Le deuxième élément qui frappe dans cette répartition, c’est que plus des deux tiers des crédits se portent sur des mesures qui auraient, de toute façon, dû être financées, avec ou sans plan de relance. Les opérateurs devaient être sauvés ; le chantier du château de Villers-Cotterêts devait être achevé pour permettre l’ouverture du projet présidentiel de Cité internationale de la langue française.

Reconnaissons toutefois que ces mesures ont aussi leur place dans le plan de relance, tant elles y contribuent.

Deuxième chantier de France par sa taille, le chantier de Villers-Cotterêts contribue à redynamiser la filière de la restauration du patrimoine et profite à l’emploi local dans une zone où les offres d’emploi manquent. Plus de 500 personnes sont mobilisées au quotidien sur le chantier.

Quant aux crédits en faveur des opérateurs nationaux, ils sont essentiels pour permettre à ces établissements d’adapter leur offre aux nouvelles attentes des publics et de poursuivre leur programme de travaux. N’oublions pas qu’il s’agit d’acteurs importants de la commande publique qui contribuent chaque année à faire vivre la filière de la restauration du patrimoine.

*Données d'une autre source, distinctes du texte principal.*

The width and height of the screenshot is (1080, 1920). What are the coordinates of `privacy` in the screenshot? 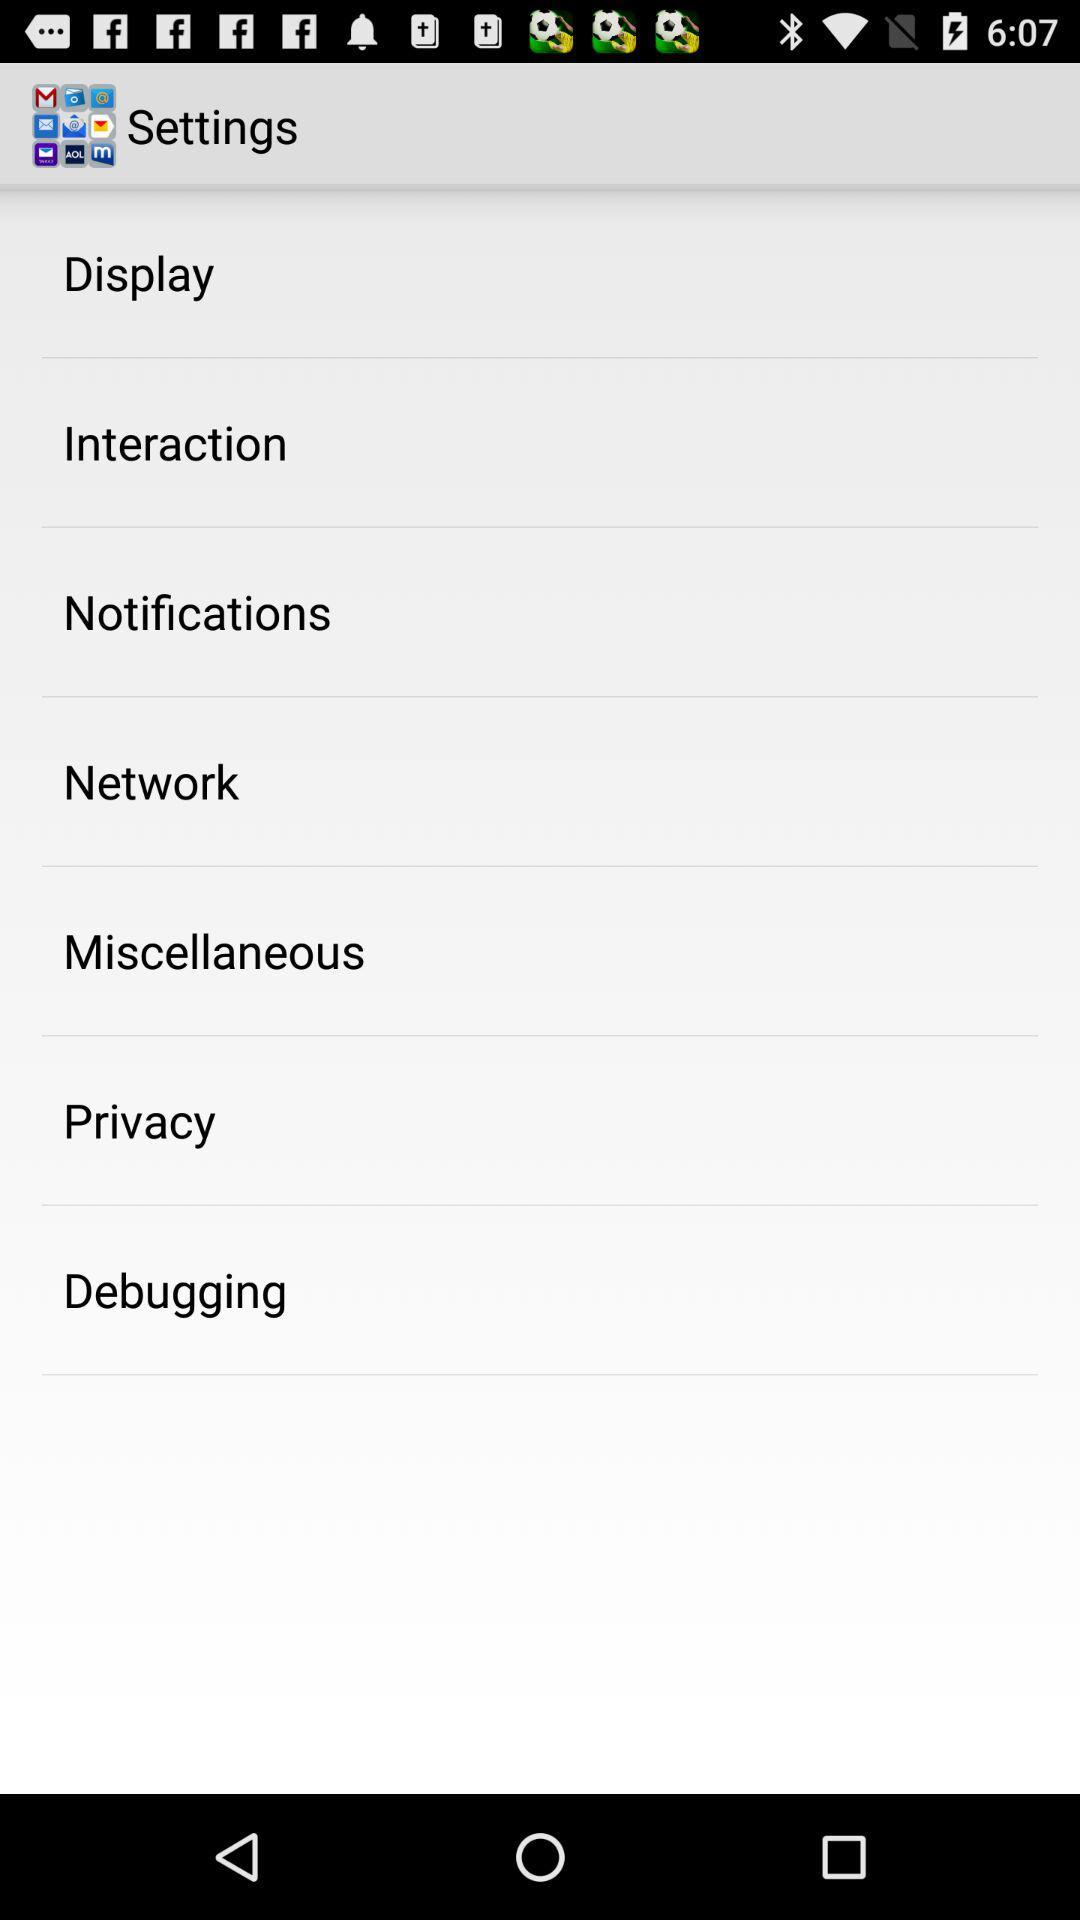 It's located at (138, 1120).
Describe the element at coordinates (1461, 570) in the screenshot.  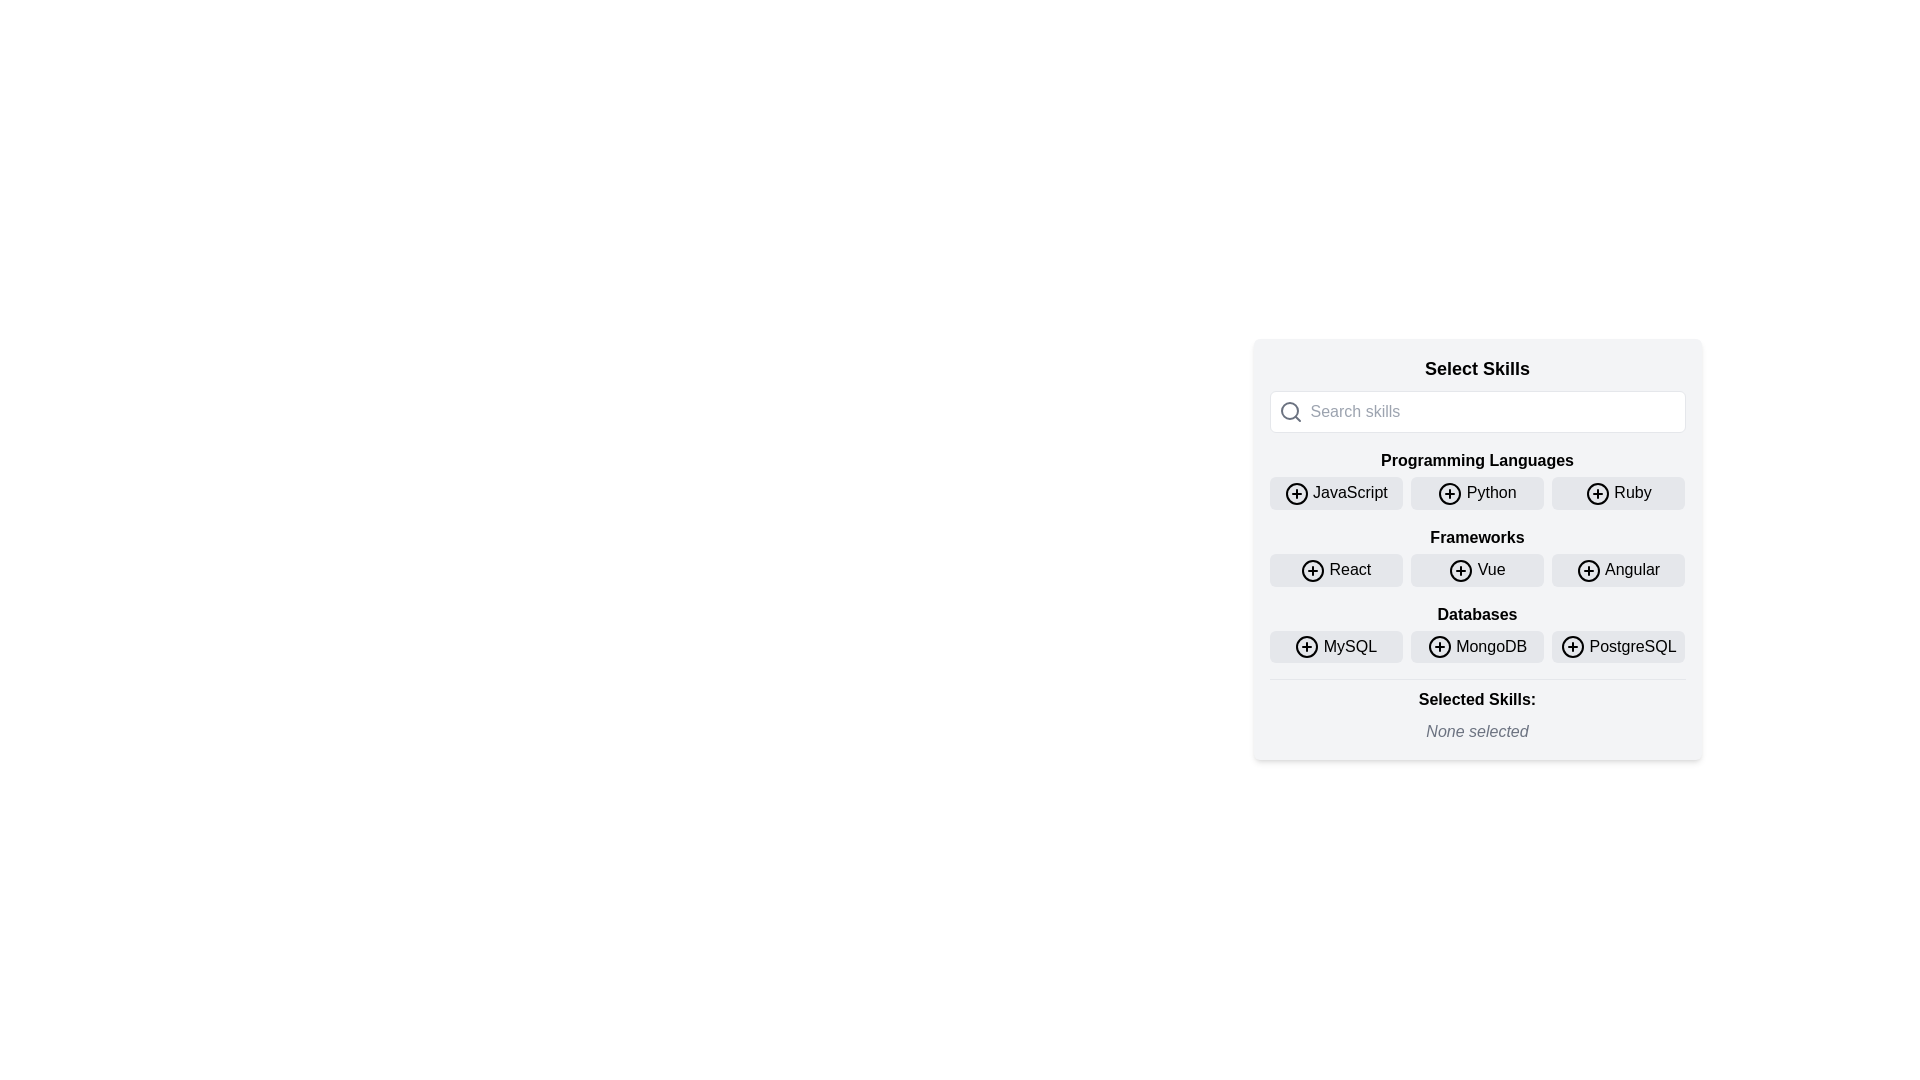
I see `the circular icon with a plus symbol located on the far-left side of the 'Vue' button in the 'Frameworks' section of the 'Select Skills' card` at that location.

Dernier élément saillant, une part prépondérante des crédits de l’enveloppe destinée au patrimoine en région est consacrée à des monuments appartenant à l’État, alors même qu’il ne possède que 3 % des monuments historiques et que ceux-ci sont globalement en meilleur état que ceux des autres catégories de propriétaires. Ce choix s’explique facilement par la contrainte temporelle du plan de relance, car les travaux doivent être réalisés d’ici la fin de l’année 2023. Il est plus facile pour l’État de maîtriser la durée de réalisation des chantiers sur les monuments dont il assure la maîtrise d’ouvrage.

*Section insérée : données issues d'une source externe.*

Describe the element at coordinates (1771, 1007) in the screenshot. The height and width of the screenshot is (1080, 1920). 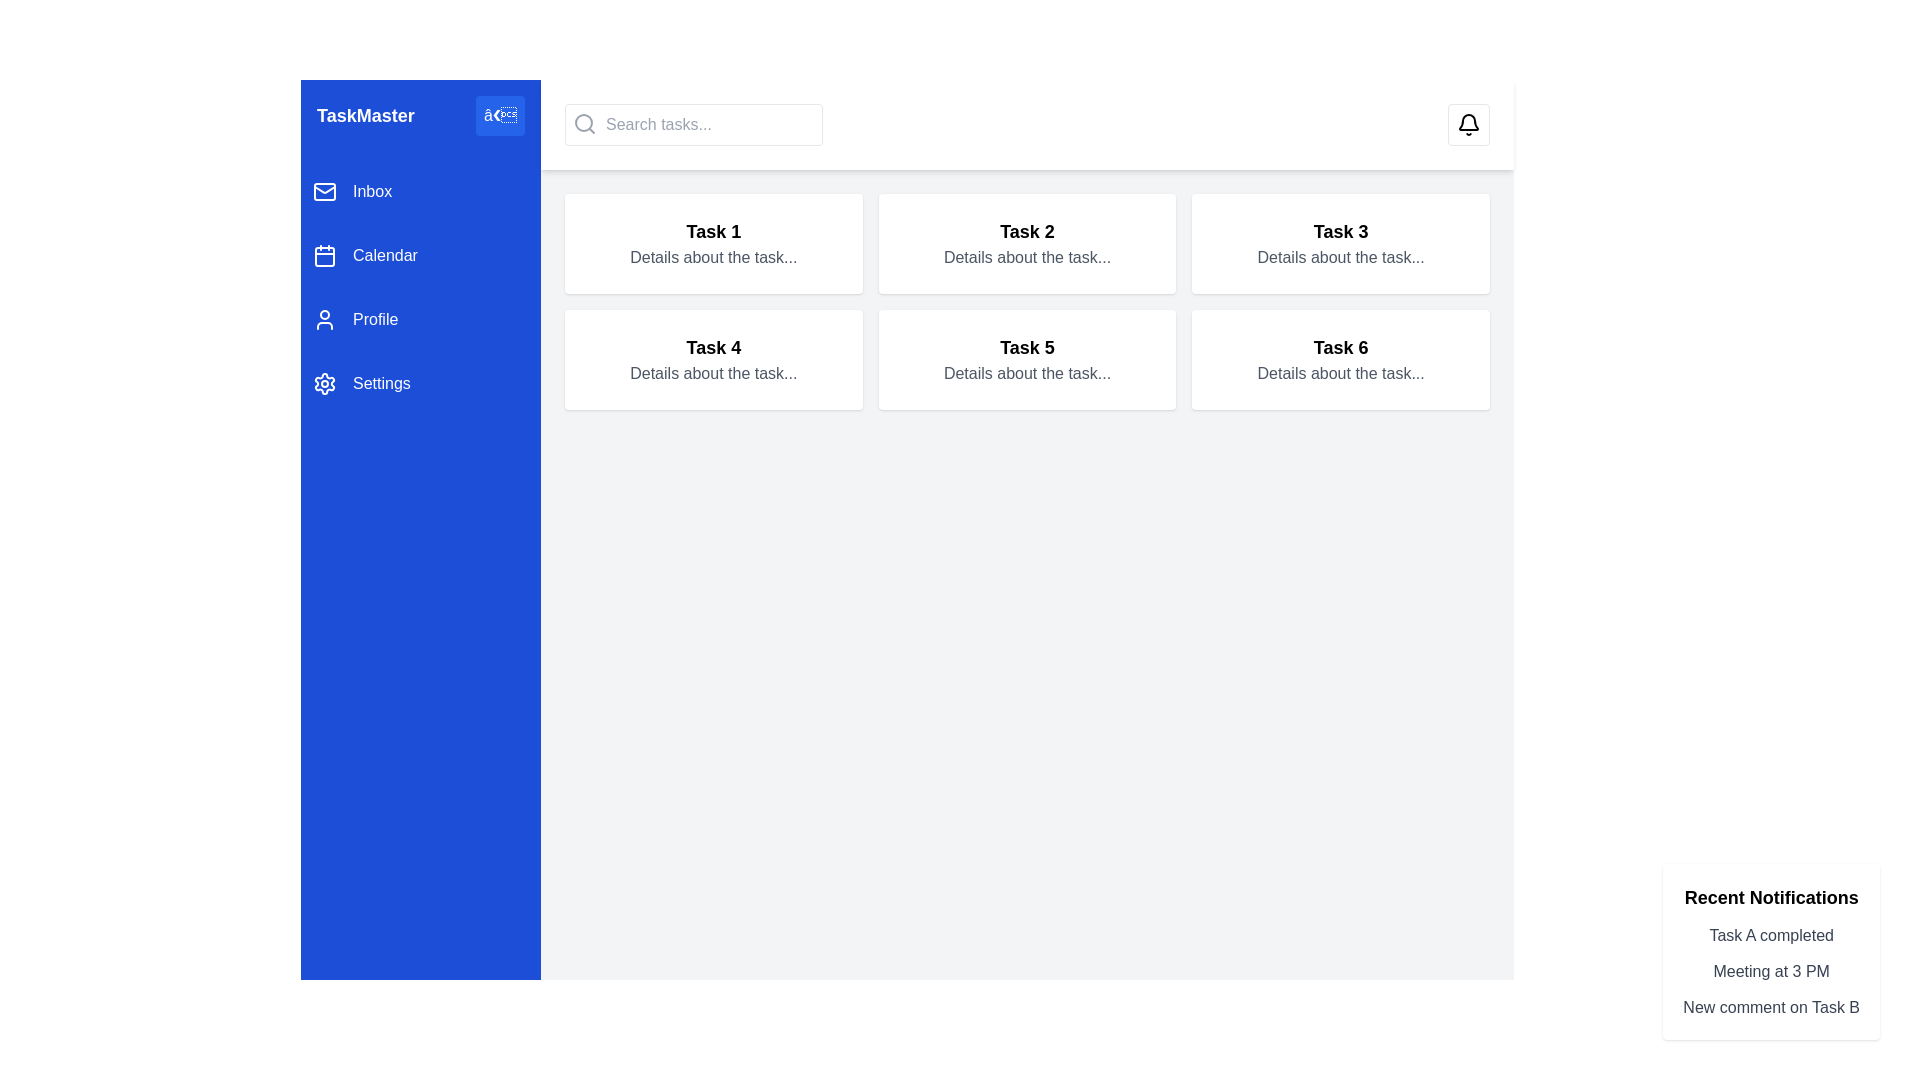
I see `the static text notification that informs the user about a new comment added to Task B, located at the bottom of the 'Recent Notifications' section` at that location.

Il n’empêche qu’il est difficile au Sénat, compte tenu de notre mission de représentation des collectivités territoriales, de ne pas regretter le faible montant de crédits affectés à la restauration du patrimoine n’appartenant pas à l’État. Étant donné l’état des finances des collectivités après cette crise, l’aide de l’État n’aurait pas été superflue pour accompagner et stimuler les projets des collectivités territoriales dans le domaine du patrimoine.

Mme Monique de Marco. – À combien s’élève ce faible montant ?

rapporteure. – À 40 millions d’euros.

En venant abonder les opérations des collectivités, les crédits de l’État auraient eu un véritable effet de levier, générant davantage d’activités pour les entreprises de restauration du patrimoine, dont les besoins sont très importants.

Après la crise économique de 2008, le choix du Gouvernement avait d’ailleurs été différent : les deux tiers des projets financés par le plan de relance concernaient des monuments appartenant à des collectivités.

Au demeurant, il faut admettre que le « plan cathédrales » est une nécessité : beaucoup d’opérations de restauration étaient dans l’attente depuis longtemps, faute de moyens. Leur mise en sécurité constitue également un enjeu, qu’a parfaitement illustré l’incendie de Notre-Dame.

Il faut aussi reconnaître que les visiteurs n’opèrent pas de distinction entre les patrimoines selon la nature de leur propriétaire. Une cathédrale ou un monument du CMN restauré dans une région participe autant de son attractivité qu’un monument appartenant à une collectivité.

De ce point de vue, il faut d’ailleurs louer l’effort du ministère de la culture pour assurer un certain équilibre dans la répartition des crédits entre les territoires. Le CMN n’a pas été autorisé à utiliser les crédits du plan de relance pour financer la restauration de ses monuments en Île-de-France, afin de ne pas avantager excessivement cette région, déjà largement bénéficiaire des crédits destinés aux opérateurs. Toutefois, nous avons été surpris du faible nombre d’opérations programmées dans les outre-mer : il nous semble que c’est un sujet sur lequel le ministère de la culture devra travailler.